Mantan Ketua Mahkamah Konstitusi Mahfud MD (tengah) memberikan keterangan kepada wartawan setelah bertemu dengan pimpinan Komisi Pemberantasan Korupsi (KPK) di Gedung KPK, Jakarta, Jumat (6/2). (ANTARA FOTO/Sigid Kurniawan) (1)

"Kalau yang begitu-begitu saja dijadikan pidana yang serius, jadinya menimbulkan kesan kriminalisasi"
Jakarta (ANTARA News) - Mantan Ketua Mahkamah Konstitusi Mahfud MD menilai tindakan Ketua Komisi Pemberantasan Korupsi Abraham Samad sehingga dilaporkan ke Badan Reserse Kriminal Mabes Polri adalah tindakan yang tidak merugikan siapa pun.

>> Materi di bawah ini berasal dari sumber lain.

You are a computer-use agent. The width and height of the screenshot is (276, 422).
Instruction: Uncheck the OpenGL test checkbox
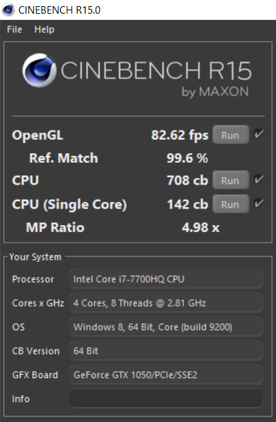pos(259,134)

"Saya melihat kasus Samad yang di Sulawesi Barat itu kan hanya sifatnya mala prohibita, bukan serius pemalsuan. Mala Prohibita adalah orang melanggar aturan tetapi sebenarnya tidak merugikan apa-apa seperti misalnya orang mencantumkan nama orang di KK (Kartu Keluarga) karena keperluan praktis," kata Mahfud di gedung KPK Jakarta.

Pada 2 Februari 2015, seorang perempuuan bernama Feriyani Lim melaporkan tuduhan pemalsuan dokumen yang diduga dilakukan Abraham Samad karena memalsukan Kartu Tanda Penduduk (KTP) dari suatu daerah ke Makassar, Sulawesi Selatan pada 2007.

Saat itu Feriyani ingin membuat paspor namun domisili Feriyani masih di Pontianak, Kalimantan Barat. Feriyani kemudian ditawari bantuan untuk mengurus pembuatan paspor Abraham dan rekannya Uki, dengan memasukkan identitas Feriyani ke dalam kartu keluarga Abraham.

Feriyani sendiri adalah tersangka dugaan kasus pemalsuan dokumen yang ditangani Polda Sulawesi Selatan dan Sulawesi Barat pada 2007.

Bareskrim Polri sebelumnya sudah menerbitkan Surat Perintah Dimulainya Penyidikan (SPDP) dengan terlapor Abraham Samad terkait laporan dugaan pertemuan Abraham dengan beberapa politisi PDIP.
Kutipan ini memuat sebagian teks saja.